Bien n’a été décidé de façon claire au matin de l’Indépendance. Les différents gouvernements ont laissé faire tout en affirmant, haut et fort, que l’arabe est la langue du Coran, de la Oumma, du Maroc e de l’enseignement...

Mais aucun décideur n’a sérieusement travaillé, à l’époque, à faire de l’arabe une langue de combat pour la modernité, à créer de vraies commissions pluridisciplinaires chargées de réinventer une lingua arabica capable d’accompagner, dans son évolution scientifique et technologique, le monde en effervescence des années 1960.

En revanche, l’éternel populisme des leaders et des partis a fait, depuis lors, que tous les cinq ou dix ans, intervient bruyamment, à un niveau ou un autre du cursus scolaire, une arabisation de l’enseignement.

On en est arrivé à trouver tout à fait normal le fait que les matières scientifiques soient enseignées en arabe pendant douze ans, du primaire au baccalauréat, et qu’arrivé à l’Université l’étudiant doive suivre les cours de médecine, de maths, de physique, de chimie, d’agronomie, de statistiques et j’en passe, en français... On ne rit pas, de grâce !

Je me souviens, qu’au milieu des années 1960, un ministre de l’Education a pris sur lui de proposer que le Maroc commence immédiatement à préparer avec rigueur l’arabisation de l’enseignement mais qu’en attendant, il opte pour un enseignement bilingue (arabe et français) à tous les niveaux de la scolarité. Tollé général chez les partis et les leaders politiques. Le ministre fut débarqué et l’arabisation de nouveau affirmée, sans qu’aucun modus operandi ne soit décidé, évidemment...

Je parle, vous l’avez deviné, de l’enseignement public, celui qui est fréquenté par 85% des élèves marocains. Les différents enseignements privés marocains payants, eux, ont su trouver, plus ou moins, le moyen de s’adapter aux exigences et aux normes d’un enseignement cohérent. Leurs modèles, ils les prennent en France, en Espagne, aux Etats-Unis... Et quand ils enseignent les programmes du système marocain, ils n’omettent pas de les enrichir d’un surplus de rigueur et de diversité, en s’arrangeant aussi pour choisir de bons enseignants. Et leurs élèves sortent du secondaire honorablement bilingues sinon trilingues... 

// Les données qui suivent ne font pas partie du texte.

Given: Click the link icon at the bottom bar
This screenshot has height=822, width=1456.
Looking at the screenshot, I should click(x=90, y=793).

Le débat actuel sur la langue arabe est globalement hystérique ! De quoi parle-t-on au juste ? Certainement pas de cette langue et encore moins de la loi-cadre qui a provoqué ce tohu-bohu parlementaro-gouvernemental. En vérité, la loi-cadre (quand on la lit honnêtement) ne fait que fluidifier l’arabisation en attendant qu’adviennent les conditions objectives (formation et programmes) de sa réalisation. Ce que l’on peut en déduire c’est qu’il est plus raisonnable d’enseigner, hic et nunc (ici et maintenant, ndlr), les matières scientifiques en langue française parce qu’il y a plus de chances de trouver des enseignants marocains francophones pour assurer la transmission de ces matières à nos chères petites têtes brunes, blondes et rousses. Ce n’est pas la langue arabe qui est en cause mais la pénurie d’enseignants arabisants des matières scientifiques, tous niveaux confondus, qui fait problème. Regardons donc la une, non le doigt qui la désigne !

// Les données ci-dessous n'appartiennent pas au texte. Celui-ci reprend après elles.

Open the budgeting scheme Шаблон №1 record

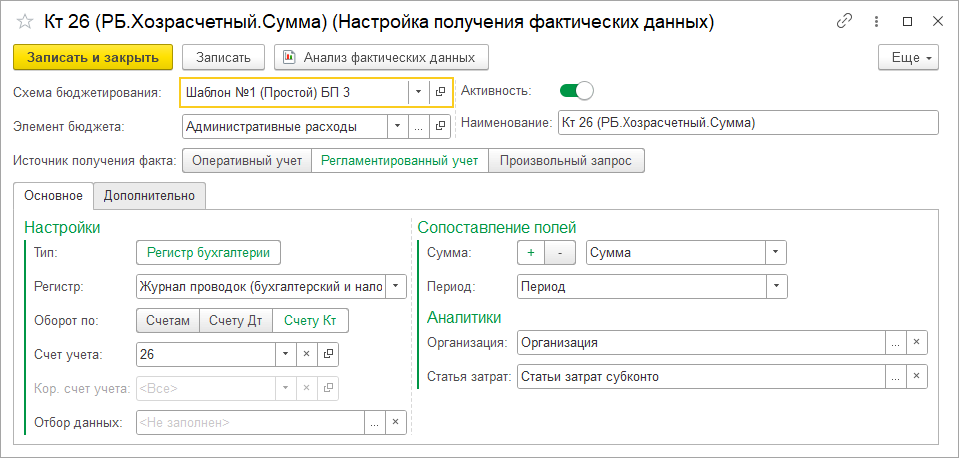[x=440, y=92]
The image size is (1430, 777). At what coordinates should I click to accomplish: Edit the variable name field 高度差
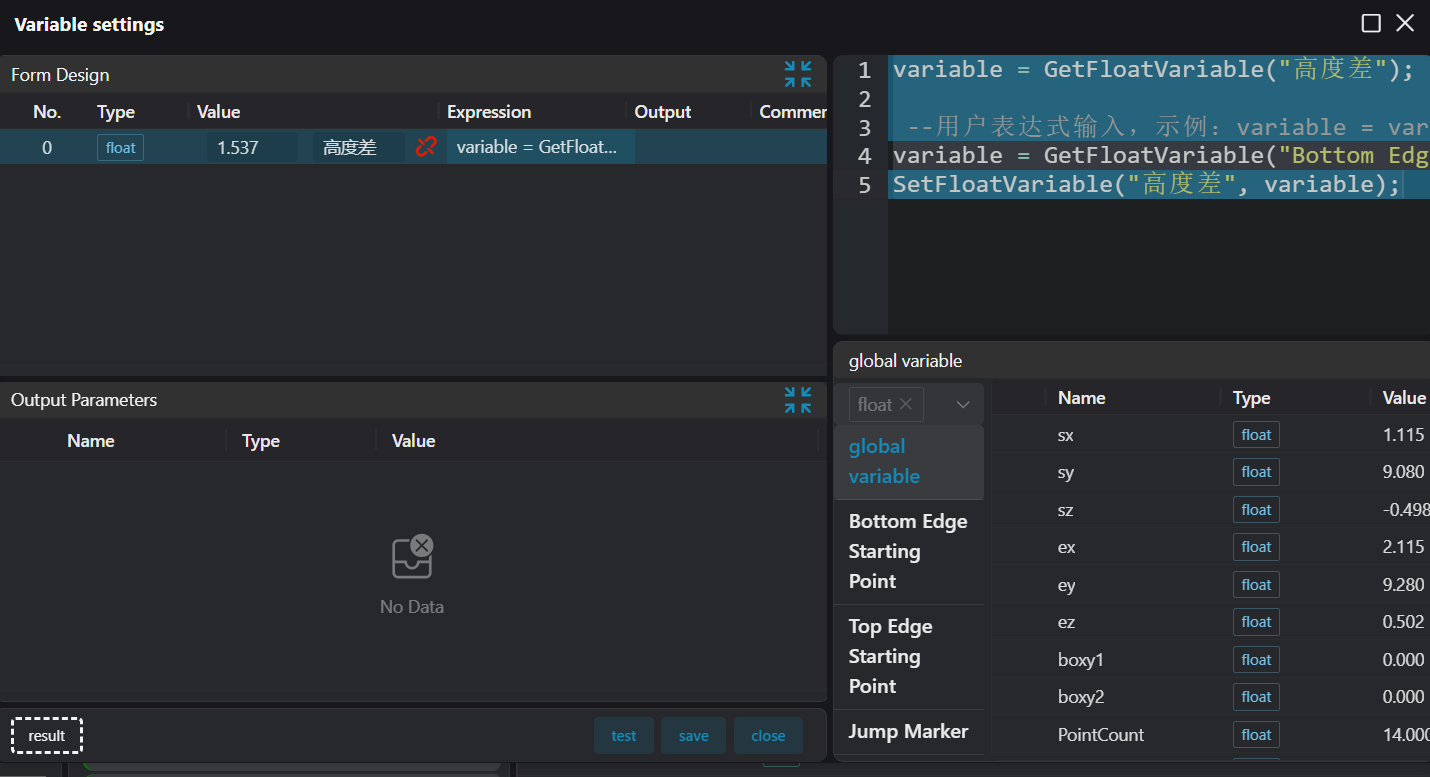point(358,148)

Quant aux différentes politiques appelant à l’arabisation radicale de l’enseignement, pour légitimes et nécessaires qu’elles soient depuis plus de soixante ans, elles se sont toujours fondées sur un malin principe de procrastination qui semble arranger tout le monde, y compris les hérauts de l’arabisation pure et dure. Cela donne l’état actuel des choses. L’enseignement public va à la dérive. Et au lieu de plonger en profondeur à la recherche des causes pour une juste résolution des problèmes subséquents, et au lieu de travailler à élaborer un agenda précis pour une réelle refondation de l’édifice Education (avec la formation des enseignants, la révision des programmes et la revalorisation du statut de l’enseignant comme base irréfragable), nos partis et nos leaders se laissent aller à une forte poussée de névrose de conversion. Ils ne parlent pas de l’enseignement, ils ramènent tout à la langue de transmission. C’est précisément cela le comportement hystérique, qui n’est qu’un effet.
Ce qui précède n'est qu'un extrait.